Take Action: Ask USDA to investigate the grant for the Alliance for Food and Farming and ensure that the USDA does not rubber stamp more outrageous grants like this one.

Vegetables photo by flickr user forever5yearsold / CC 2.0


Tina Scislow
Tina Scislow5 years ago

There are other ways to combat plagues and we need to find them. Pesticides kill other things too, not only bugs, us for example! Every single human life on the planet is a valuable one and brings unlimited potential for good to the world. Stop harming each and every one of us. Stop killing us. Thank you.

Barbara Erdman
Barbara Erdman6 years ago

thanx for article. Petition signed

chiari l.
chiari l.6 years ago

i do not trust our gov't

Tori W.
Past Member 6 years ago

one must really admire the innovation of federal agencies. actually not them so much as the produce growers.wow. what imagination. i'm guessing that they found a loophole in the grant requirements that allows them to say what they want.who's to prove they are lying? so,we, the taxpayers are paying for an association of for profit produce growers to lie to us about the foods they produce.yes,i do so love irony. now, for those who are really bright and understand the federal world, here's the thing, the feds aren't happy,and they have really long memories. how can one make this really impressionable. the thing with mid-level federal bureaucrats is they love their level of power, don't want to be embarrassed and don't want their bosses to know how they could possibly have committed such a screw up, not that they even did this,but they will be blamed for it. If i really, really wanted to make this an unforgettable "mistake" i might consider a petition to the cabinet secretary of agriculture.of course, i would never blame the federal employees.no.no.no.not if you want the feds on your side. one must blame the produce growers for taking advantage of this one. the produce growers broke the one rule of funding; the one rule you must never, ever break. Never burn (antagonize, use, embarrass) a funding source.
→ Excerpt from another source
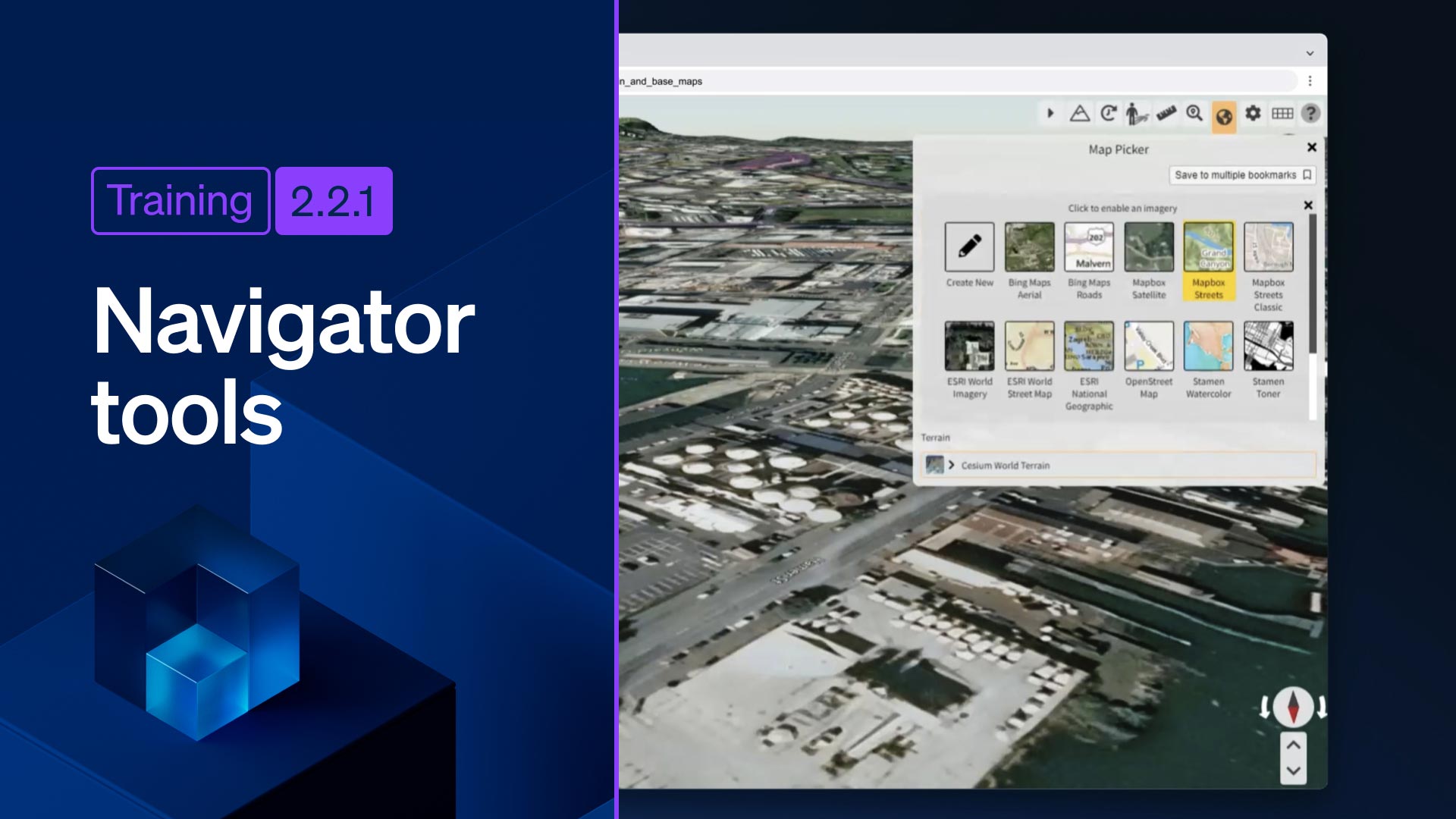The width and height of the screenshot is (1456, 819).
Task: Enable Bing Maps Aerial imagery
Action: 1029,247
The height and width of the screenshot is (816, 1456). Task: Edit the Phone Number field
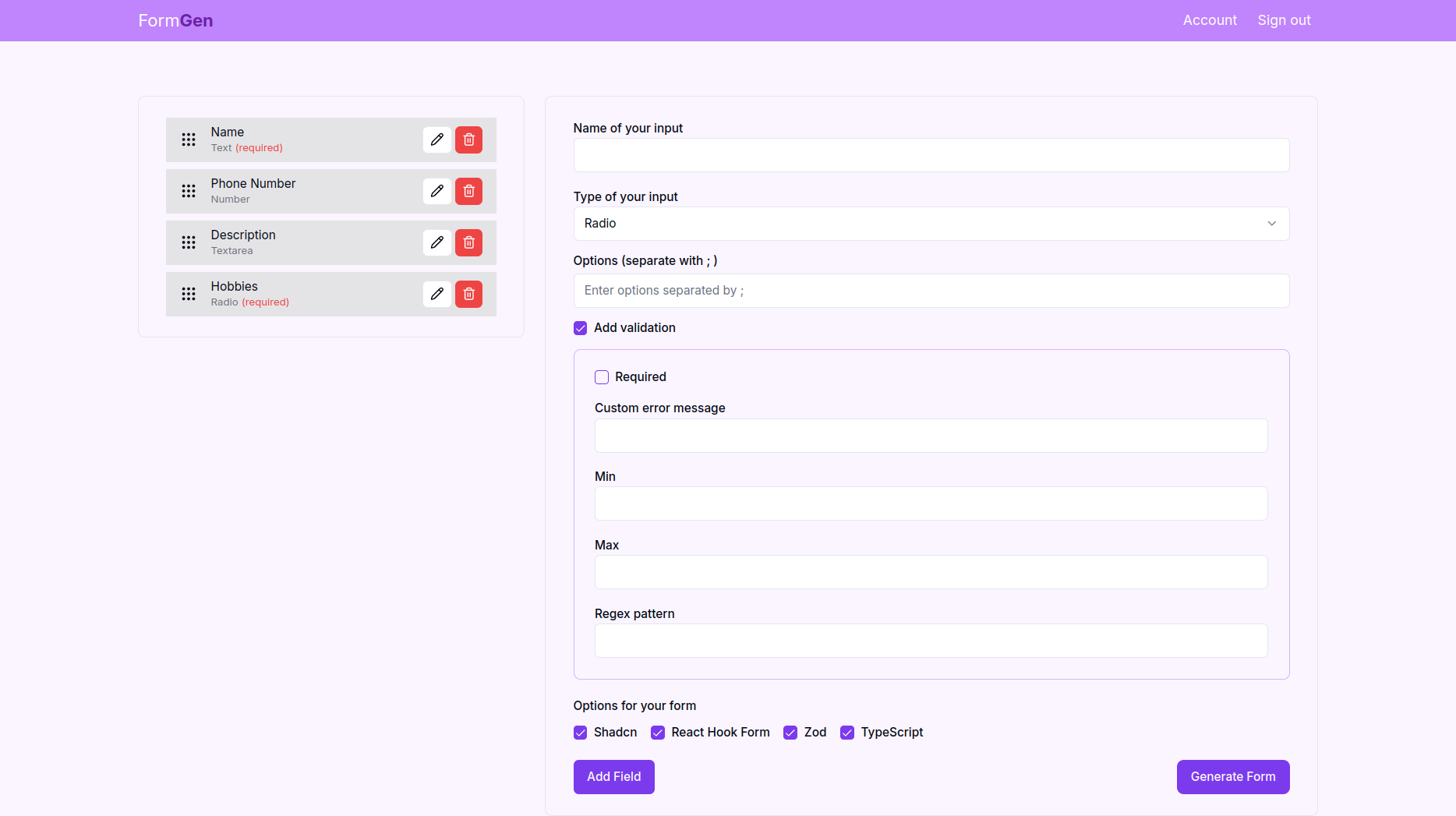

They sure did that. Don't blame the feds. This is an opportunity to help increase the divide between the dept of agriculture and the produce growers..enjoy.

.6 years ago

Oh come on, the dirty dozen was the best movie of the 90's.

lets eat more dirty fruit, its only printed in english anyways, those punks think organix is from russia

Sarah G.
Sarah Gilmore6 years ago

this is why it's so important to buy or grow organic fruits & veggies..

Chris D.
Chris D.6 years ago

Major brands giving out samples on their favorite products search online for "123 Get Samples" I received my samples.

Joy Dantine
Joy Dantine6 years ago


neokuji s.
neokuji s.6 years ago

No taxpayer funded attacks ...We will not pay to poison ourselves and our environment!

Charlene R.
Charlene Rush6 years ago

I beg your pardon! This campaign is being funded with taxpayer dollars?

How silly of me, to presume that pesticide-laden foods might not be safe. POISONS!!! No big deal.

Purchasers must have the information, necessary to decide what they should or should not eat, and feed their families.
Now, we're not supposed to have this information.